What is the most common cause of elevated platelet count in all age groups?

A

Reactive thrombocytosis

97
Q

What is reactive thrombocytosis caused by?

A

Caused by high levels of inflammatory cytokines (eg, IL-6) which prompt the liver to release thrombopoietin.

Seen in chronic infection, rheumatologic disease, and burns; can also occur with hemolysis and iron deficiency anemia.

98
Q

Tubular fluid concentration along the proximal tubule goes in the order of?

A

Creatinine
Urea
Sodium or Potassium
Bicarbonate
Glucose or Amino acids

The concentrations of creatinine and urea increase as fluid runs along the proximal tubule, whereas the concentrations of bicarbonate, glucose, and amino acids decrease. Sodium and potassium are reabsorbed with water in the proximal tubule, resulting in no concentration change.

99
Q

Anterior humerus dislocation will show what symptoms and what nerve injury?

A

Flattening of the deltoid muscle with acromial prominence after a shoulder injury suggests an anterior humerus dislocation.

This injury most commonly results from a blow to an externally rotated and abducted arm.
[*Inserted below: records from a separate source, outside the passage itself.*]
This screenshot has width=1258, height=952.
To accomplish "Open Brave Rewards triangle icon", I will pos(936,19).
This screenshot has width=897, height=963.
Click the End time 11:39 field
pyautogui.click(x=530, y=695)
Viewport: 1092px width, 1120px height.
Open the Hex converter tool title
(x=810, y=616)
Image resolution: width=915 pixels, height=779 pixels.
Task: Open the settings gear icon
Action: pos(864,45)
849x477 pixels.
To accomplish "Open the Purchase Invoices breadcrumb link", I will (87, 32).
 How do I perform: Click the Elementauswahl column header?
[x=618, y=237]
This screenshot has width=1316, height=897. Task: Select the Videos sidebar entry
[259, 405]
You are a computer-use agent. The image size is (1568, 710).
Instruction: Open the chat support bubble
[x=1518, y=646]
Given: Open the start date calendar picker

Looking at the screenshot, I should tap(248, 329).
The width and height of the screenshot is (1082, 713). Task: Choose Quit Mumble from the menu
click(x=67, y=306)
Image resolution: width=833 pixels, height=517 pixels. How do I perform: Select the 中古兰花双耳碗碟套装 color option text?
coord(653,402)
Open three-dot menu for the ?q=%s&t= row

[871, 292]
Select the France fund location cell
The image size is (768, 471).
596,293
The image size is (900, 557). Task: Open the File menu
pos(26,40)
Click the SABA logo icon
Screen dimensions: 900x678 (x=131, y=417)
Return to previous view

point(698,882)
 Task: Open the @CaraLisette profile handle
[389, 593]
There is often associated axillary nerve injury, resulting in deltoid paralysis and loss of sensation over the lateral shoulder.

100
Q

Prolonged use of GnRH receptor agonists (eg, leuprolide) will do what?

A

Continuously administered GnRH receptor agonists (eg, leuprolide) initially stimulate pituitary FSH and ovarian estrogren secretion.

However, prolonged use eventually inhibits endogenous GnRH release and downregulares pituitary GnRH receptors, causing decreased GnRH, FSH, and estrogen levels.

The resulting hypogonadotropic, hypogonadal state induces amenorrhea, thereby improving dysmenorrhea associated with endometriosis.